• Chantale Belhumeur

La terre dénigrée


Avez-vous remarqué comme il est facile de dénigrer quelqu'un ou quelque chose ?  

Il nous semble parfois que celui ou celle qui parle le plus fort devrait nécessairement avoir raison. En tout cas, il a certainement "sa" raison.


Il m'arrive de me demander : "Mais quelle est donc sa raison pour entrer dans une si grande colère ou objection."  La colère, l'objection démesurée ou la certitude d'avoir raison ne vient-elle pas justement de la méconnaissance et de la peur ? 


Je ne sais pas, je vous pose la question.


N'est-on pas d'accord que la terre, nos sols sont terriblement dénaturés et trop exploités?


N'est-on pas d'accord qu'il y a surutilisation d'herbicides, pesticides et plus autres substances chimiques?


N'est-on pas d'accord que la pollution affecte non seulement nos poumons, mais notre corps tout entier?


N'est-on pas d'accord que l'eau que nous buvons doit être traitée de plus en plus?

N'est-on pas d'accord que nos aliments ont perdu de leurs nutriments?

N'est-on pas d'accord que nous vivons plus vieux, mais sommes malades trop longtemps?


N'est-on pas d'accord qu'il y a de plus en plus de maladies graves dégénératives?

Je ne sais plus, je pose les questions.


Quand les études prouvent que, depuis les années '40, nos pommes de terres ont perdus près de 60% de leur teneur en vitamine C et en fer, plus de 25% en calcium, plus de 50% en B2 et 20% en B3;


Quand les études nous disent que nous devons aujourd'hui manger huit oranges pour avoir le rapport de nutriments d'une seule orange que nos grands-parents mangeaient;

Quand nous savons que le traitement des viandes diminue de 70% leur teneur en B6;

Quand nous savons tout ce que nous savons ... 


Est-ce que certains d'entre nous sont à ce point aveugles de tous ces constats pour dire, assurer et redire que nous n'avons pas besoin de supplémentations pour nourrir notre corps et nos cellules.


Nous mangeons plus que nos grands-parents, nous sommes obèses et pourtant notre corps, nos cellules meurent de faim.  La terre ne peut plus nourrir ces enfants.  Elle est malade et comme nous en faisons partie, nous la suivons dans sa descente.

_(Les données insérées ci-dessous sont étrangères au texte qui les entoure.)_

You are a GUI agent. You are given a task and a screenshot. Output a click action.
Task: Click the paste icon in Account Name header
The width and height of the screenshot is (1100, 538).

Nos grands-parents vivaient moins longtemps que nous, mais mourraient moins longtemps que nous. La science de la médecine a fait de grands pas pour allonger notre espérance de vie et il faut la remercier.  C'est vrai, donnons à César ce qui lui revient, la médecine a fait et fait encore beaucoup. Sauf que nous vivons plus longtemps et nous sommes malades plus longtemps.  Nos enfants vivront plus longtemps que nous et mourront probablement encore plus longtemps que nous.


Même qu'à voir l'état de santé de jeunes adultes, nous devrions nous demander si nous ne seront pas la génération qui enterrera ses enfants.  C'est triste.


La terre est attaquée, elle est dénigrée.  On la met à mal et on nous dit qu'elle va bien, qu'elle continue de nous nourrir.  


Pour moi, ce n'est pas seulement attaquer la santé et l'intelligence des gens, c'est aussi dénigrer la terre que de dire qu'elle nous nourrit. 


Mais ! Ce n'est pas que notre belle bleue ne veut pas nous nourrir adéquatement, c'est parce qu'elle ne peut plus nous nourrir adéquatement parce que nous choississons les pesticides, la pollution, la surexploitation et l'argent au profit de notre santé et de celle de la terre. 


Avec tous les constats que nous pouvons faire, pour moi, il y en a un de certain, notre assiette, comme nos sols, est pauvre; très pauvre et ne contient plus les nutriments essentiels à ma santé.


Alors ne me dites pas que la supplémentation n'est pas nécessaire pour mon corps, mon coeur, mon cerveau et mes cellules.  S'il-vous-plait, ne me dites pas ça, car je voudrais vraiment, pour moi et mes enfants, vivre longtemps et mourir simplement.